25 Eyl 2013 11:30 Son Güncelleme: 23 Kas 2018 15:40

MEHMET EMİN KARAMEHMET REHA MUHTAR'I NEDEN ODAYA KİLİTLEDİ?

Vatan yazarı Reha Muhtar 2002 yılında Çukurova grubunun patronu Mehmet Emin Karamehmet tarafından aldığı televizyon teklifini ilk kez anlattı..

İşte Reha Muhtar’ın o yazısının bir kısmı;

Zor günlerden geçiyoruz...

Vicdan muhasebesiyle, tarihi gerçeklerin arasında sıkışıp kaldığımız günlerin göbeğindeyiz...

Vicdanımızı sızlatan şey; söylediğimiz ve açıkladığımız gerçeklerden ötürü, bu saatten sonra kimselerin mağdur olmasını istemememiz...

Üzerinden on bir yıl geçmiş tarihi olaylarla ilgili, “yeni hesap sormaların” olmasını, vicdanlarımız kabul etmiyor...

Çünkü geçmiş olayların geçmişte kalması gerektiğine inanmasak da; onlardan yeni mahkumiyetler çıkmasından vicdanen rahatsız oluyoruz...

Belki de Yunanistan’da uzun yıllar kaldığım için, o ülkeyi Albaylar Cuntası’nın elinden kurtarıp demokrasiye döndüren tarihi lider Konstantin Karamanlis’in bir sözü aklımdan çıkmıyor...

Şöyle derdi Karamanlis;

“Demokrasi maziden düşmanlık çıkarmaz... Onları hatırlatır...”

***


Ben de düşmanlık yaratmadan, başka mağduriyetlere yol açmadan, hatırlatmayı deniyorum...

Hayatı geçmiş yalanlar üzerine kuramayız...

Geleceği yalanlar üzerine inşa edemeyiz...

Geçmişteki “oyunların” müsebbibi arkadaşlar farkında olmalılar ki; “hayatla hesaplaşmak zorundalar...”

Hayatla hesaplaşmadıkları müddetçe, olaylar onları peşleri sıra takip edecek, “acılar onların yakalarını bırakmayacak, yaptıkları haksızlıklar onların vicdanlarını rahatsız etmeye devam edecek...”

Onun için “en ağır kelimelerle saldırıyorlar...”

Rahatsız olan vicdanları, “kullandıkları sokak ağzı ifadelerle” üzerindeki manevi yükten kurtulmayı amaçlıyor...

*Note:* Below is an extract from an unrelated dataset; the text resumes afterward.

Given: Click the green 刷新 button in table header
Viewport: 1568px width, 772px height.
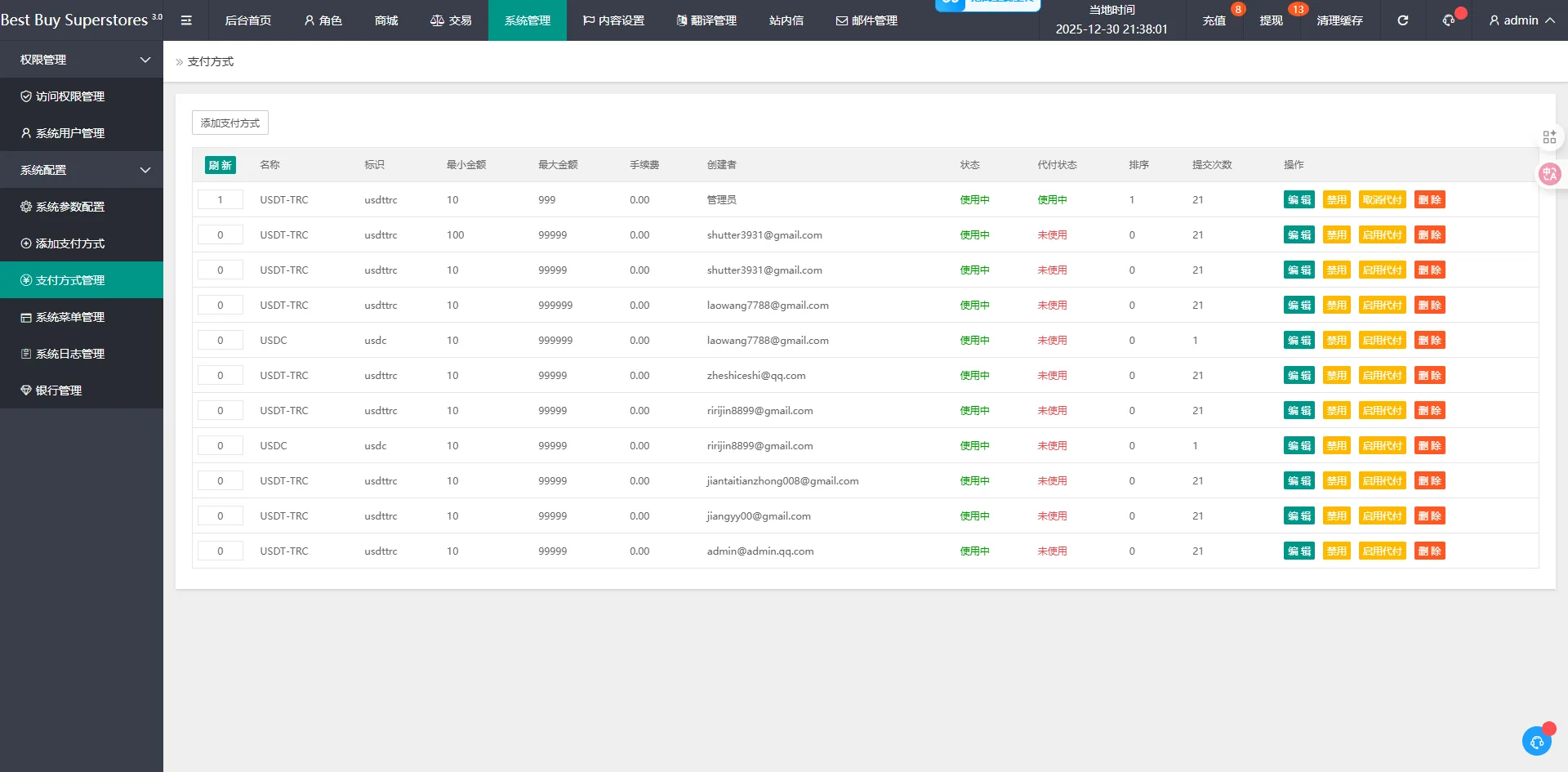Looking at the screenshot, I should point(220,165).

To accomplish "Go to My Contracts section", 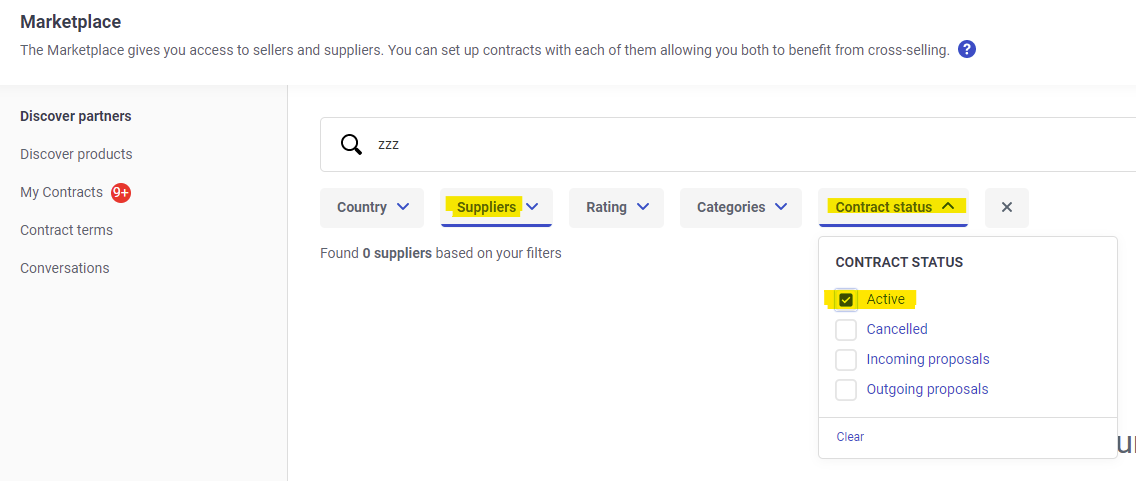I will (x=62, y=193).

Yalanın üzerine hayat inşa edilmez...

Hiçbir zaman...

Bundan vazgeçsinler...

Bana güvenip; “yalan söylemeye devam etmesinler...”

***


Türkiye’de siyaset mühendisliği “elinde güç bulunduranların” vazgeçemediği bir haslettir...

Siyaset dizayn edilir...

2002 yılında da SHOW darbesi esnasında böyle yapıldı...

Bir siyasi mühendislikle oluşturulmaya çalışılan üçlü koalisyonun “Türkiye’yi yönetmesi için master bir medya planlaması” yapıldı...

MHP lideri Devlet Bahçeli, oyunu son onda fark edip “erken seçim istemeseydi”, seçimler 2002 Kasım’ı yerine, 2004 yılının baharında yapılacaktı...

2002 yılının mayıs haziran aylarında batan bankaların arkasından banka sahibi medya patronlarına operasyonlar yürürlüğe kondu...

Amaç seçimlere giderken, “büyük medya kuruluşlarının, aynı siyasi ittifakı desteklemeleri ve bu ittifakın oyların çoğunluğunu alarak bir koalisyon halinde iktidara gelmesiydi...”

Bu oyunların içinde ben ve haber merkezim yoktuk...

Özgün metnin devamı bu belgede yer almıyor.